Entries for locating text and elements:
——

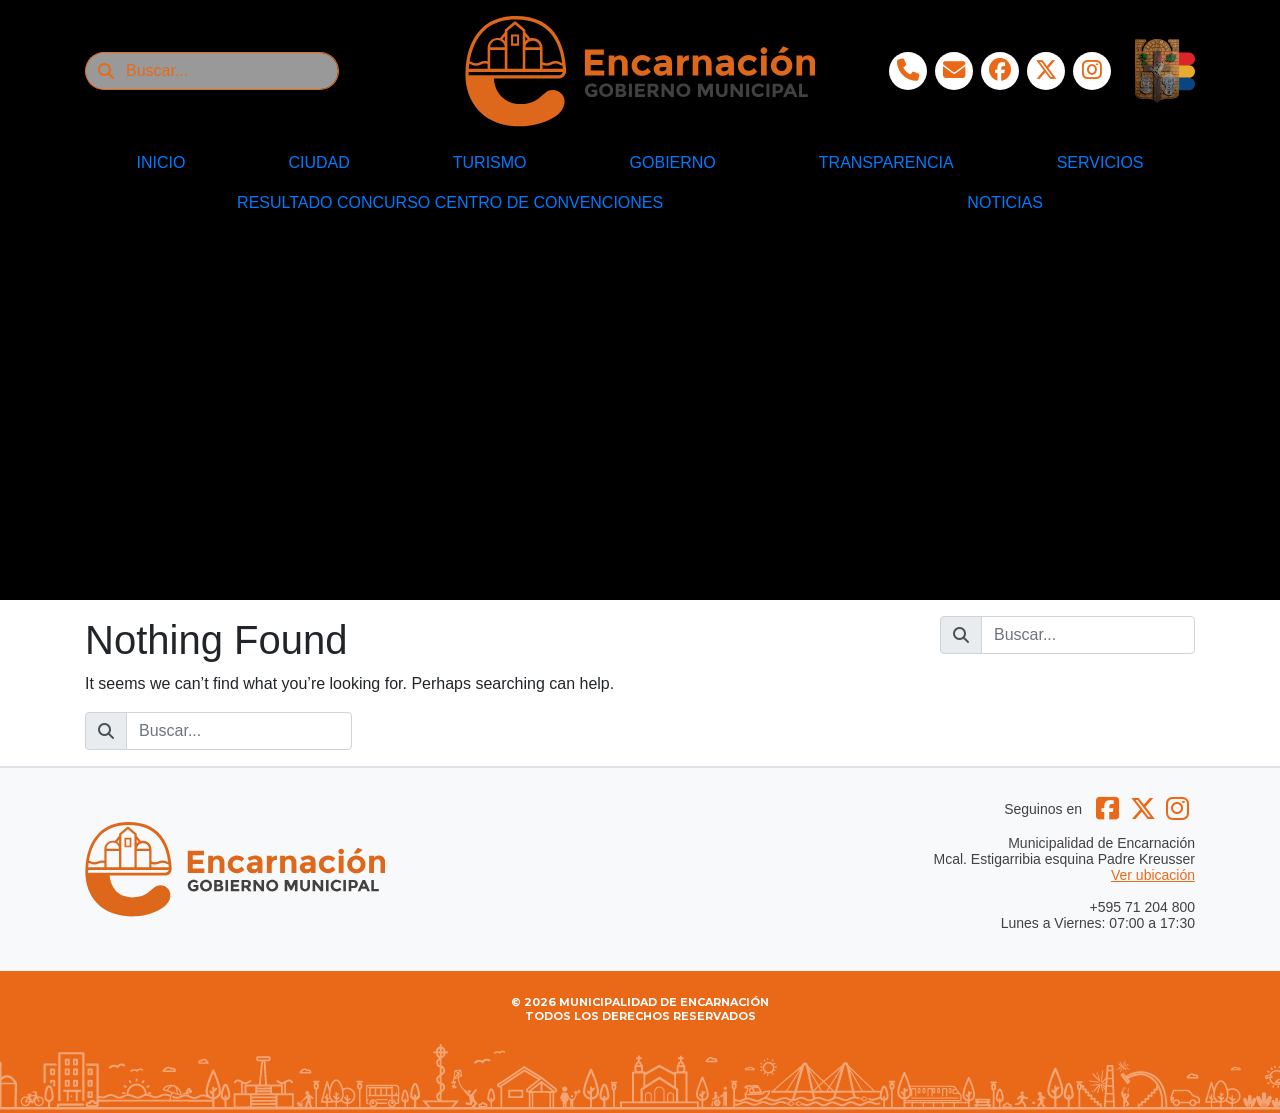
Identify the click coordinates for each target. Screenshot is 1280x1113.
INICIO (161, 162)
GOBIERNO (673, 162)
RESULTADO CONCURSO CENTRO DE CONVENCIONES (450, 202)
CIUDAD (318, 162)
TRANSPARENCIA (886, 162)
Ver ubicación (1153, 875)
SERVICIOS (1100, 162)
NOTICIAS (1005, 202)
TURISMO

——

* **CHALLENGE**
Please show every line of the material above that contains the string "RESULTADO".

* **FINAL RESULT**
RESULTADO CONCURSO CENTRO DE CONVENCIONES (450, 202)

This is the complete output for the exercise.